Pakistan cricketer Umar Akmal has been banned for three years from all forms of cricket on corruption charges. The Pakistan Cricket Board (PCB) announced the imposition of ban on the cricketer on their official Twitter profile on Monday.
"Umar Akmal handed three-year ban from all cricket by Chairman of the Disciplinary Panel Mr Justice (retired) Fazal-e-Miran Chauhan," the PCB wrote.
Akmal was charged for two breaches of Article 2.4.4 of the PCB Anti-Corruption Code in two unrelated incidents.
Akmal, 29, was suspended hours before his PSL team Quetta Gladiators was to take on Islamabad in the opening match of the 2020 edition.

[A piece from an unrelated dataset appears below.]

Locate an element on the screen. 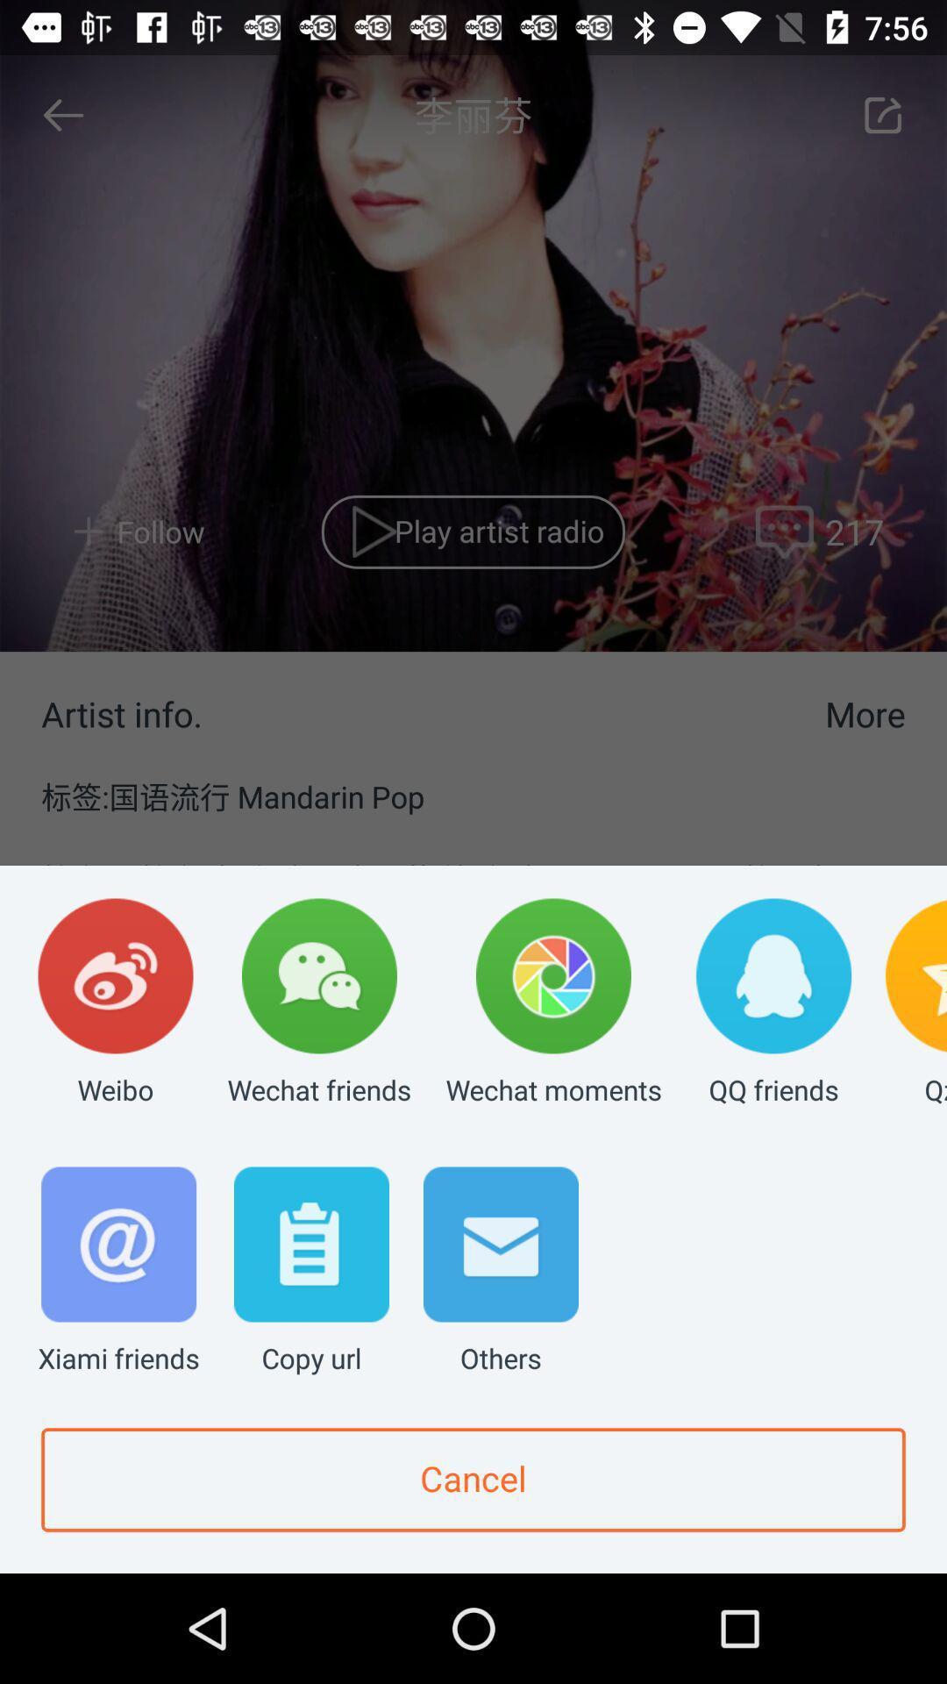 The height and width of the screenshot is (1684, 947). the xiami friends item is located at coordinates (118, 1272).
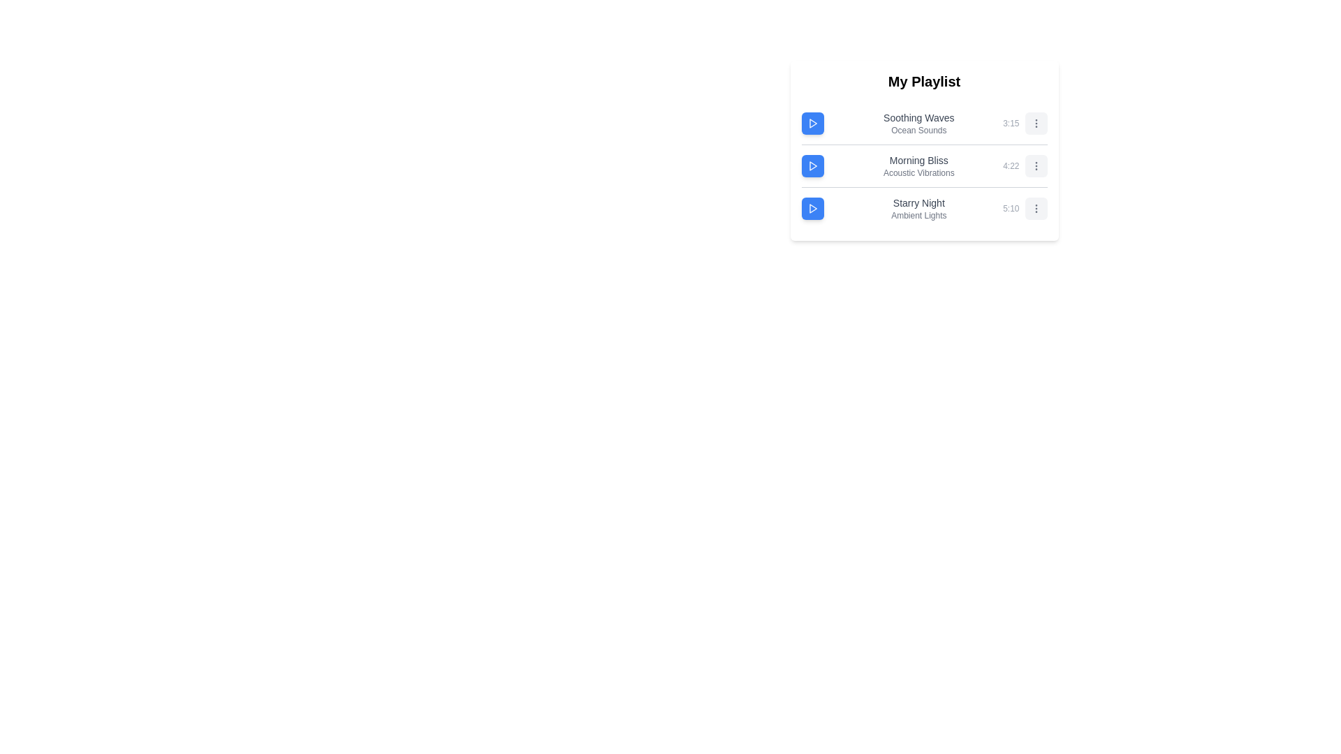  What do you see at coordinates (1036, 209) in the screenshot?
I see `the button at the far right of the 'Starry Night' playlist item in the 'My Playlist' section` at bounding box center [1036, 209].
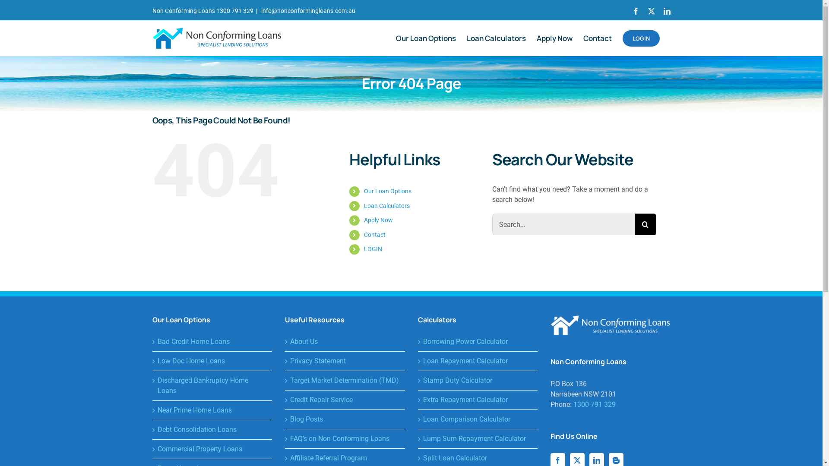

He is the younger brother of former Pakistan
wicketkeeper-batsman Kamran Akmal, who played 53 Tests, 58 T20s, 157 ODIs, and cousin of current captain Babar Azam.
Akmal, who last played for Pakistan in October, has featured in 16 Tests, 121 ODIs and 84 T20s, scoring 1003, 3194 and 1690 runs respectively.
Akmal, who promised a lot after making a hundred in New Zealand on his Test debut, failed to live up to the high expectations that came with some fine performances early in his career.
Constant run-ins with the authorities also marred his stop-start career.
Akmal had also escaped a PCB ban in February for allegedly making crude remarks to a trainer during a fitness test at the National Cricket Academy in Lahore.